CMOs are winning trust but still falling short in transforming companies, according to CEOs

Boston’s Charles River may be famous for rowing, but it can be a single-person or multi-person sport. And, as Boston agency Boathouse’s fourth installment of its CEO study on marketing and the CMO revealed, the team sport can yield better results for companies, while individual efforts can sometimes fall short. 

The big picture, the quantitative report that surveyed the CEOs of 150 companies in tech, healthcare, finance, retail and other areas, sheds light on a general improvement in relationship and trust between the CEO and his or her CMO, while still pointing out sizable gaps in a couple areas of execution, expectation and delivery, said John Connors, Boathouse’s CEO.

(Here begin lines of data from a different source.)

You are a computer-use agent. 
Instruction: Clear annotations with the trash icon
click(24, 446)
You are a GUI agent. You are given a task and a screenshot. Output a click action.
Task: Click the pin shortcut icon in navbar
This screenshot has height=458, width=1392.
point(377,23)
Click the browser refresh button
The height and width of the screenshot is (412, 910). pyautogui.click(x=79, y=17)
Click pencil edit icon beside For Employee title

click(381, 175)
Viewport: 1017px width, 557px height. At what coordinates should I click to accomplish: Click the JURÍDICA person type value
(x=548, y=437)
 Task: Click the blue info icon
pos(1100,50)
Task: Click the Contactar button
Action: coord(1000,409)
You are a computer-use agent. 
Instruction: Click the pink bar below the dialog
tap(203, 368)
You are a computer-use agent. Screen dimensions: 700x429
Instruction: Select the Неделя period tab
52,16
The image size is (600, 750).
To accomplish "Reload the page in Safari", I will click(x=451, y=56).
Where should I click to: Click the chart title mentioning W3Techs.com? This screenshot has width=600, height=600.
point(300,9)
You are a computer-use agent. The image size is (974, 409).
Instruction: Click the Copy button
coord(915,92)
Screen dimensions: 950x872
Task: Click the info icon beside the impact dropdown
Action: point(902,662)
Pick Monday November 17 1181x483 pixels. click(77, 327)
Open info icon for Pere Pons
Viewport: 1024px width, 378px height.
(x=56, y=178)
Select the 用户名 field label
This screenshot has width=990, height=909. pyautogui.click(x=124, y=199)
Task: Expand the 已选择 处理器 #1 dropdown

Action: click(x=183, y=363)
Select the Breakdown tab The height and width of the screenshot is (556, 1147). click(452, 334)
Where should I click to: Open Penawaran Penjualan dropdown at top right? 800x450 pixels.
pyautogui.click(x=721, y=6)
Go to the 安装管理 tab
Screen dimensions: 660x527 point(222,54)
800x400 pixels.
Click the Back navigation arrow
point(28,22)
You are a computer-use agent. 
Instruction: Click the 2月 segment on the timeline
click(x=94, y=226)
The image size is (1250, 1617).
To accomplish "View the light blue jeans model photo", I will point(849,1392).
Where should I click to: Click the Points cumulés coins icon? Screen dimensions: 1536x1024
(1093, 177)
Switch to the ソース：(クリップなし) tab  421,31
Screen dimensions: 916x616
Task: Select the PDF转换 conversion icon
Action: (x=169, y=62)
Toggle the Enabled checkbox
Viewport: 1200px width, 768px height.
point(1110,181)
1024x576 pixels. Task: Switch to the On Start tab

“The pattern towards ROI, data and performance over the last few years — coupled with CMO tenure still on the decline — has marketers trying to go into prevent defense and trying to figure out things where they can justify their existence and their expense and budget,” said Connors, “whereas just helping the CEO execute their strategy is sitting right in front of them. With all the news out there over the last four or five years about tenure, I think CMOs are wise enough to say it’s time to work on this.”

This year’s installment took more time to understand the CEO’s position as it relates to leadership as well as marketing. One troubling insight in this era of drastic transformation brought on by the after-effects of the pandemic as well as the onslaught of AI: 87% of CEOs say they have yet to fully realize their transformation strategy — in fact, averaged out they’re only about halfway there. And while growth and profitability dominate their priorities, there’s a void created by a disconnect between financial performance initiatives and organizational health issues. 

CEOs tend to blame external forces — specifically economic conditions, competitive pressures, and financial market dynamics — as the primary obstacles to strategic execution.

The good news is their relationship with the CMO and marketing department is getting better. CMOs got an “A” or “B” grade from 71% of the CEOs that responded, while the number of CEOs that said their CMO was best in class rose from 21% in the first year of the study to 45% this year. Still, gaps remain in their efforts and the payoff.

“The majority of CEOs say they’re [barely] halfway to their strategy goals,” said Connors. “But how CMOS approach a CEO, and how they help them, ties so much to who’s helping that CEO close that 50%, and who’s just a drag on them. They’re starting to see the CMO as helping more, but marketing is not helping enough.”

There’s a soft power dynamic at play in the research as well, with CEOs exerting tight control over growth and profitability but struggling with issues around culture, which can be debilitating for a company if it goes off the rails. The study cited employee morale and culture as the most pressing or relevant issue, at 65%.

“CEOs all know how to drive growth and profitability but they [often] don’t know how to get the people to love them and [make] the culture of the place great,” said Connors. “But if you just race past those variables on your way to the market to get ROI to prove that you’re worthy and you blow past the employees and the culture of the organization, you’ve left really important stuff behind.”

Around the growing issue of incorporation of AI into company practices, CEOs still tend to believe marketing and CMOs are playing it too safe. But the most surprising stat on this topic, Connors noted, is that marketing was the No. 1 user of AI last year — in large part because ChatGPT had just exploded on the scene — but this year it ranked eighth. 

“People are starting to get religion that it’s not just a downstream execution tool to replace creatives and productivity,” said Connors, “but actually is a tool to be able to look at the market strategically and see it at scale that you can’t with a quant study or qual study.”

Connors said a new Gartner study that came out in February largely confirms some of what Boathouse has found about the relationship between CEO and CMO. Gartner’s study, however, takes a more negative view on the relationship between the CEO/CFO and the CMO. Nearly 70% of the 125 respondents to that survey said CMOs “failed to deliver promised results from marketing strategy.”

“CMOs need to clarify their role in growth initiatives and improve collaboration on key initiatives,” said Sharon Cantor Ceurvorst, vp, research at Gartner Marketing Practice, when the study was issued. “By understanding stakeholder priorities and demonstrating strategic insight, CMOs can enhance their influence and contribute more significantly to corporate strategy.”